- TASK: Before copying, set the pictures aside; then repeat every line below verbatim.

SUPPLIED MATERIAL below:

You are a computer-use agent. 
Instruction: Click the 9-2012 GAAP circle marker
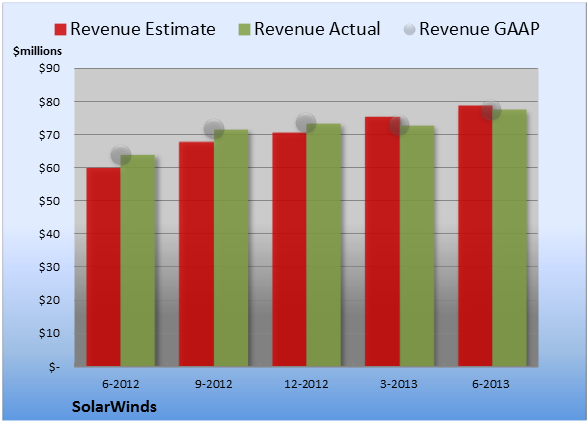coord(214,129)
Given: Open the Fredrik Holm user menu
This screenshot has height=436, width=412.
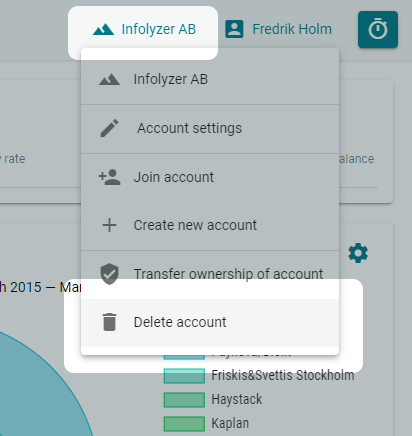Looking at the screenshot, I should click(278, 29).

End of SUPPLIED MATERIAL.

- EXERCISE OUTPUT:
You are a computer-use agent. 
Instruction: Click the 9-2012 GAAP circle marker
coord(214,129)
Given: Open the Fredrik Holm user menu
This screenshot has height=436, width=412.
Looking at the screenshot, I should click(278, 29).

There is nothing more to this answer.